They followed one of the least handsome streets of the city for more than a mile, turned into a cross street, and drew up before a small frame house, from the front of which a sign, painted in white upon a black background, announced to the reading public, in letters inclined to each other at various angles, that whitewashing and kalsomining were “dun” there. A knock at the door brought out a slatternly looking colored woman. She had evidently been disturbed at her toilet, for she held a comb in one hand, and the hair on one side of her head stood out loosely, while on the other side it was braided close to her head. She called her husband, who proved to be the Patesville shoemaker's brother. The hackman introduced the traveler, whose name he had learned on the way out, collected his quarter, and drove away.

Mr. Johnson, the shoemaker's brother, welcomed uncle Wellington to Groveland, and listened with eager delight to the news of the old town, from which he himself had run away many years before, and followed the North Star to Groveland. He had changed his name from “Williams” to “Johnson,” on account of the Fugitive Slave Law, which, at the time of his escape from bondage, had rendered it advisable for runaway slaves to court obscurity. After the war he had retained the adopted name. Mrs. Johnson prepared breakfast for her guest, who ate it with an appetite sharpened by his journey. After breakfast he went to bed, and slept until late in the afternoon.

After supper Mr. Johnson took uncle Wellington to visit some of the neighbors who had come from North Carolina before the war. They all expressed much pleasure at meeting “Mr.
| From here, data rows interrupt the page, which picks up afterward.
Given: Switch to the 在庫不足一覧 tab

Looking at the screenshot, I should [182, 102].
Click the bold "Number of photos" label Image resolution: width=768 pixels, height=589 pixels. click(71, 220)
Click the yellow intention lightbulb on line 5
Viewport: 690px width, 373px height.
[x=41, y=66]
Braboy,” a title which at first sounded a little odd to uncle Wellington. At home he had been “Wellin'ton,” “Brer Wellin'ton,” or “uncle Wellin'ton;” it was a novel experience to be called “Mister,” and he set it down, with secret satisfaction, as one of the first fruits of Northern liberty.

“Would you lack ter look 'roun' de town a little?” asked Mr. Johnson at breakfast next morning. “I ain' got no job dis mawnin', an' I kin show you some er de sights.”

Uncle
Wellington acquiesced in this arrangement, and they walked up to the corner to the street-car line. In a few moments a car passed. Mr. Johnson jumped on the moving car, and uncle Wellington followed his example, at the risk of life or limb, as it was his first experience of street cars.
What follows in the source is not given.